You can use regular mud. I use a lot of Topping mud from Beadex. For orange peel use the small orfice. Mix water into the mud, you might be surprised at how much. Want the consistency of thick paint. Then a little practice and balancing of pressure and trigger pull. For orange peel I usually adjust the trigger pull for my hopper gun to between just 1/4 to 1/3. And pressure of 25 to 30 lbs.

Or you could buy Fastex texture mud. Mix just a little water to it.

Rich


----------



## jbob (Nov 24, 2006)

Remodeling said:


> Samuel,
> 
> You can use regular mud. I use a lot of Topping mud from Beadex. For orange peel use the small orfice. Mix water into the mud, you might be surprised at how much. Want the consistency of thick paint. Then a little practice and balancing of pressure and trigger pull. For orange peel I usually adjust the trigger pull for my hopper gun to between just 1/4 to 1/3. And pressure of 25 to 30 lbs.
> 
> ...


Everything Rich said is right on the money...although I crank
the pressure down to about 15 pounds with my hopper gun
to get a light orange peel..Good Luck and remember...
It's easy to scrape off your mistakes while they are still wet,
and operate with plenty of LIGHT. It's sometimes hard to judge
the quality of the job when looking at wet, shiny texture in a
poorly lit room.


----------



## AtlanticWBConst. (May 12, 2006)

Actually, any kind of 'ready-mix' compound will work. The key for orange peel, is to get the mixture to the consistency of pancake batter (by mixing with water). 
If the mixture sits for more than 1/2 hour while you are working, you should 're-mix' it before you use it again in the hopper.
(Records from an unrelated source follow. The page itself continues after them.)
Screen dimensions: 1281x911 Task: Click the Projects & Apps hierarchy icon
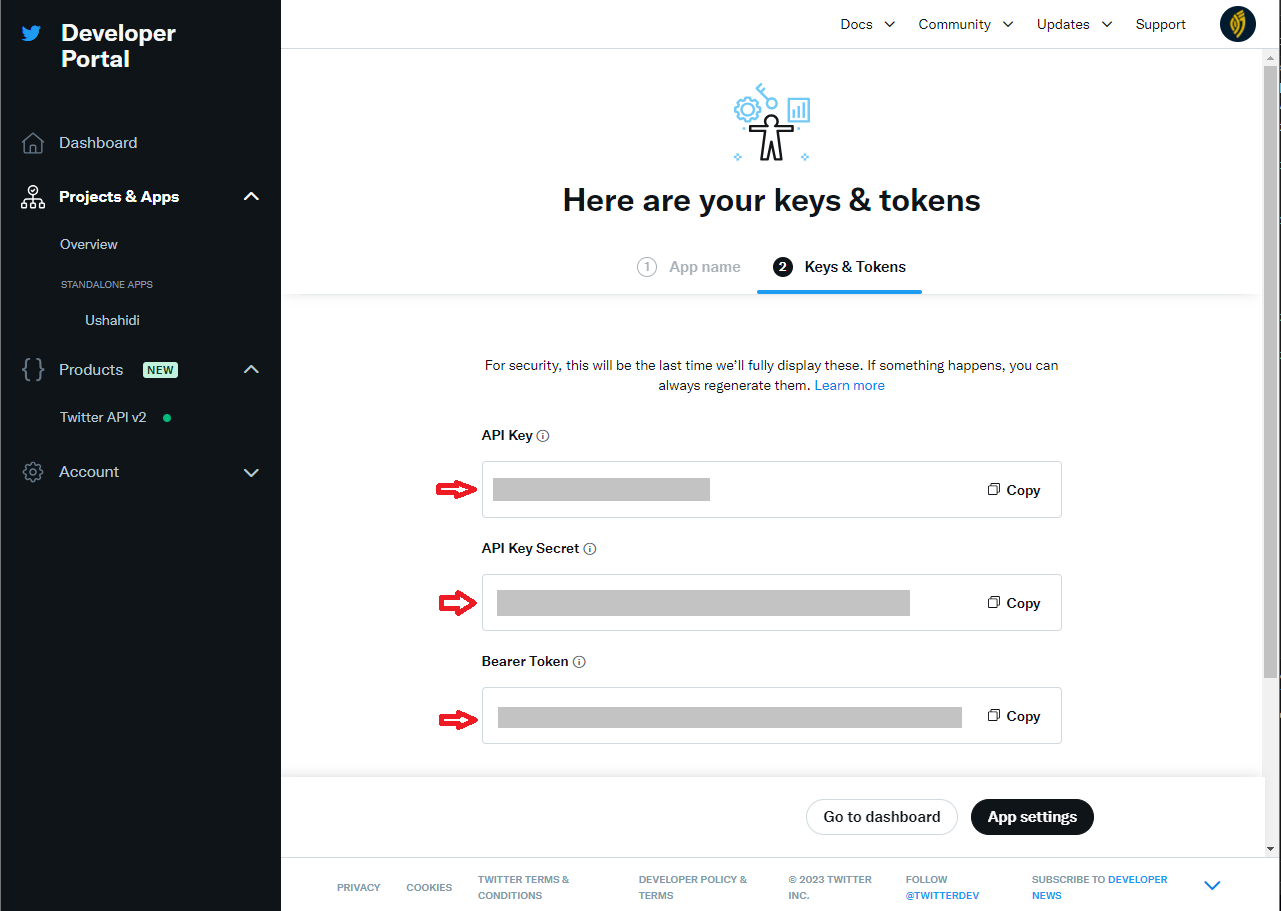33,197
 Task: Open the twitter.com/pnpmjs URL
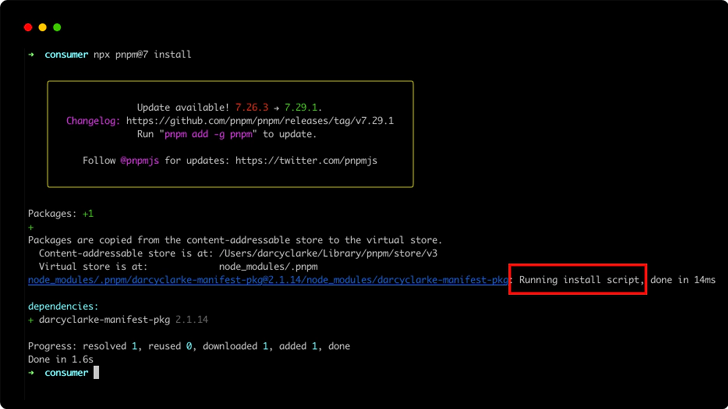tap(306, 160)
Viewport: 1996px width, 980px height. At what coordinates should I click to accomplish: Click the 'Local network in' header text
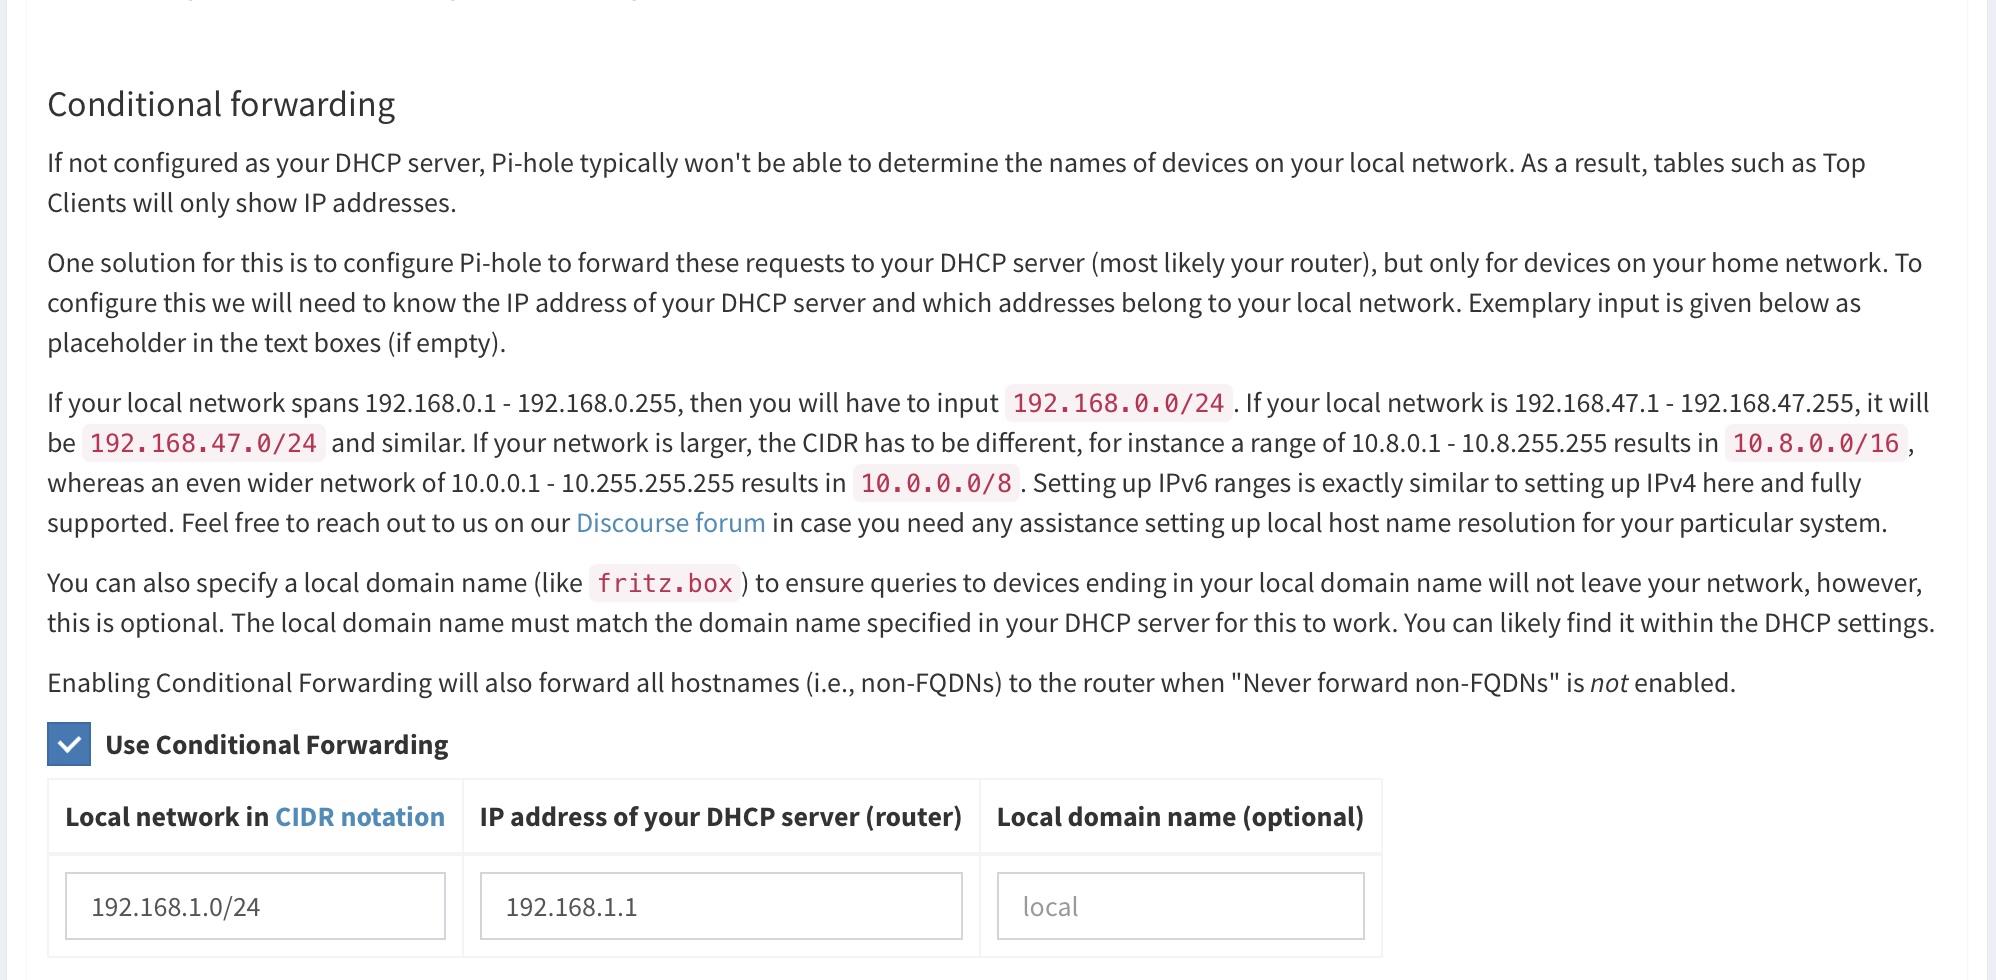coord(167,817)
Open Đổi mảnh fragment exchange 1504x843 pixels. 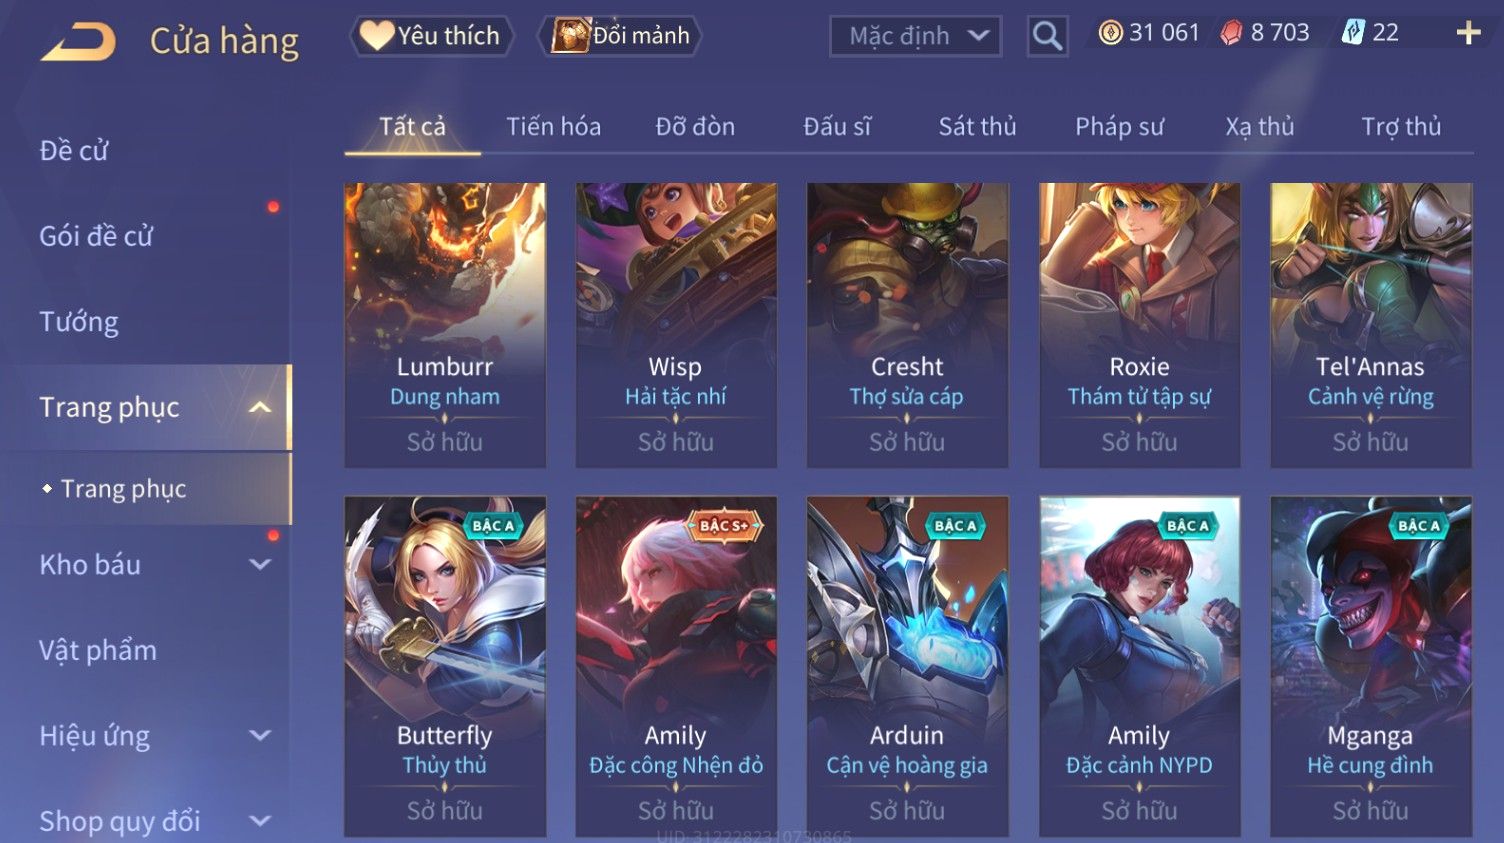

After you spray and let the walls/ceilings dry...take a sand pole and give the surfaces a quick light sanding to 'knock' down any build-ups or chunks.


----------



## wannabuild (Dec 14, 2006)

I managed to pull this off once or twice. Bought a "wallboardtools" gun at depot $70. Used the ready mixed box of texture compound. Mix well with big drill. Everyone told me to mix it - let it sit 20 minutes and mix again.(don't know why) Like they said - takes trile & error. Shoot pcs. of osb or backs of extra drywall to get what you want. Have a helper move lights for you and hold cardboard so you don't spray windows. That hopper gets heavy real fast & you'll spill compound all over the place at first.
Main thing I learned - you will look carefully at your new painted walls and ceilings for a few days and then you'll realise - who cares! No one else is going to critique it as bad as you! Good Luck!


----------



## AtlanticWBConst. (May 12, 2006)

Key is also the right 'nozzle' setting on the gun....You have to use smaller settings (try the smallest) to get the 'orange peel' effect.


----------